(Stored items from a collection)
════════

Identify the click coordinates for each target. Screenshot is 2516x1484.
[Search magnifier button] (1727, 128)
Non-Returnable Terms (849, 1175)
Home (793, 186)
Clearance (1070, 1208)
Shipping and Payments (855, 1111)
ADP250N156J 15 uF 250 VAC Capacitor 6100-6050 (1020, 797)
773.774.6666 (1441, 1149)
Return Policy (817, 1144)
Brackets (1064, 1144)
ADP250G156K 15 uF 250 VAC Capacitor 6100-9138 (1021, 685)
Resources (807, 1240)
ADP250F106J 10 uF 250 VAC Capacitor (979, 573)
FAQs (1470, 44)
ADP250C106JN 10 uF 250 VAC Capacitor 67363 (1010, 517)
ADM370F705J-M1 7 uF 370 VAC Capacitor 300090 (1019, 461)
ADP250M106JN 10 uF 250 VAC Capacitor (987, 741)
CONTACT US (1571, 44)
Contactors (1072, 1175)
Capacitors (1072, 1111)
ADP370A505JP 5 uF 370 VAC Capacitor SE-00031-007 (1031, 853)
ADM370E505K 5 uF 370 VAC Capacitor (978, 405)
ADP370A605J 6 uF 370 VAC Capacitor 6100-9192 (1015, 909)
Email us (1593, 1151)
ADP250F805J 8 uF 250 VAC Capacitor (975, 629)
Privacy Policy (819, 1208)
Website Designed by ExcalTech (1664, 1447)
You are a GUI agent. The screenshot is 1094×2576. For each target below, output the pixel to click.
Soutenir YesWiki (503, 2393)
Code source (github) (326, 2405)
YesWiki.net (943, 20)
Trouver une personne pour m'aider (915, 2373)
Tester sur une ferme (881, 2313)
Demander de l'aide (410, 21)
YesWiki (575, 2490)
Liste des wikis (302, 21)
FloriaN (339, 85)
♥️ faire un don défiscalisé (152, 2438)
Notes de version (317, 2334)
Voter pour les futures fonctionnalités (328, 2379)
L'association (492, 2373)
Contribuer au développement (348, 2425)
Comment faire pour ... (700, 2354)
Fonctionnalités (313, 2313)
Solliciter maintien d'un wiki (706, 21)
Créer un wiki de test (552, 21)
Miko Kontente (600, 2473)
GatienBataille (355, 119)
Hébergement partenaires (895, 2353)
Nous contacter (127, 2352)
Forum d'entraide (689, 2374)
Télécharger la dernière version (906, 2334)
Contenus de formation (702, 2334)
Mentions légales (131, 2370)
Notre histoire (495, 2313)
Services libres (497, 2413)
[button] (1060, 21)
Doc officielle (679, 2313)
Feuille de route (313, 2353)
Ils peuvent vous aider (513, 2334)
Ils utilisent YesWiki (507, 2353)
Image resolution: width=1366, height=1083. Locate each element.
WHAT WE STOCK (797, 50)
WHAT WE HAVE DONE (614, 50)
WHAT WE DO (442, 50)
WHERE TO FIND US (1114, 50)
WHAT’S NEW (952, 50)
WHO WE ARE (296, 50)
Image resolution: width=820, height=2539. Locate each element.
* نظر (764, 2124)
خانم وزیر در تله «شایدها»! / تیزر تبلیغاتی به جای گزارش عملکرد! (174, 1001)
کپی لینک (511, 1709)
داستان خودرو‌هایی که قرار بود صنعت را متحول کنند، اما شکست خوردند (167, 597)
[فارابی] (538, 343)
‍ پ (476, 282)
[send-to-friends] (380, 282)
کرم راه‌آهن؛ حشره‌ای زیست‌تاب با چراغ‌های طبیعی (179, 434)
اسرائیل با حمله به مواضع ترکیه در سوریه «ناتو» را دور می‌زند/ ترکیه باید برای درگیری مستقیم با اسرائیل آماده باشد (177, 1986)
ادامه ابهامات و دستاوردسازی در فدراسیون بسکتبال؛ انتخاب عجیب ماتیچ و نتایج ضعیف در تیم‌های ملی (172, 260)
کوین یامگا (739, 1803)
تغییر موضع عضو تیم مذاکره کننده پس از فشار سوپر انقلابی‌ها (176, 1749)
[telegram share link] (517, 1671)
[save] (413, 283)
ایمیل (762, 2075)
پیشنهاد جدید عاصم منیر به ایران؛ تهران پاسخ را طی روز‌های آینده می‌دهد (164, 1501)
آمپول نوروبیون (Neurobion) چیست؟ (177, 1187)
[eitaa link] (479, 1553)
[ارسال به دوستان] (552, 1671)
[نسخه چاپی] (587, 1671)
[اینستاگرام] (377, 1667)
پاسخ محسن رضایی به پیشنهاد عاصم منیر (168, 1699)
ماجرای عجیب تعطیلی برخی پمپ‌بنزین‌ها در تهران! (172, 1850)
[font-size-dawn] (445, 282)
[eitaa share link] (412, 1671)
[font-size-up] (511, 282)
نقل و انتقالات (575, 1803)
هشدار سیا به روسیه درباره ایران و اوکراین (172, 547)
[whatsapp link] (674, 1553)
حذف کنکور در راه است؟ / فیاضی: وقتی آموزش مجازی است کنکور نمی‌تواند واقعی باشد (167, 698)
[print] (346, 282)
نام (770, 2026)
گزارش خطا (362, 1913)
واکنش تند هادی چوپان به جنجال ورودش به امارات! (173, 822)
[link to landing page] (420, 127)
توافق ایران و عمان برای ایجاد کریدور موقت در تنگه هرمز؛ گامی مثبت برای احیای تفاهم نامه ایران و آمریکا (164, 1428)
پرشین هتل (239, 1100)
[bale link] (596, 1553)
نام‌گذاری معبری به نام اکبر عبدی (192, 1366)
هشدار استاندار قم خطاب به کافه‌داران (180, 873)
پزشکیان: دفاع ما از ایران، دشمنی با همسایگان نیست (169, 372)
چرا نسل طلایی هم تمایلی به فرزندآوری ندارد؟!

════════

Required work :: Looking at the data above, write out exactly the lines that start at the one containing "ADP250N156J 15 uF" and end at the one containing "ADP250F805J 8 uF 250 VAC Capacitor (975, 629)"; include both and nothing beyond.

Expected answer ::
ADP250N156J 15 uF 250 VAC Capacitor 6100-6050 (1020, 797)
773.774.6666 (1441, 1149)
Return Policy (817, 1144)
Brackets (1064, 1144)
ADP250G156K 15 uF 250 VAC Capacitor 6100-9138 (1021, 685)
Resources (807, 1240)
ADP250F106J 10 uF 250 VAC Capacitor (979, 573)
FAQs (1470, 44)
ADP250C106JN 10 uF 250 VAC Capacitor 67363 (1010, 517)
ADM370F705J-M1 7 uF 370 VAC Capacitor 300090 (1019, 461)
ADP250M106JN 10 uF 250 VAC Capacitor (987, 741)
CONTACT US (1571, 44)
Contactors (1072, 1175)
Capacitors (1072, 1111)
ADP370A505JP 5 uF 370 VAC Capacitor SE-00031-007 (1031, 853)
ADM370E505K 5 uF 370 VAC Capacitor (978, 405)
ADP370A605J 6 uF 370 VAC Capacitor 6100-9192 (1015, 909)
Email us (1593, 1151)
ADP250F805J 8 uF 250 VAC Capacitor (975, 629)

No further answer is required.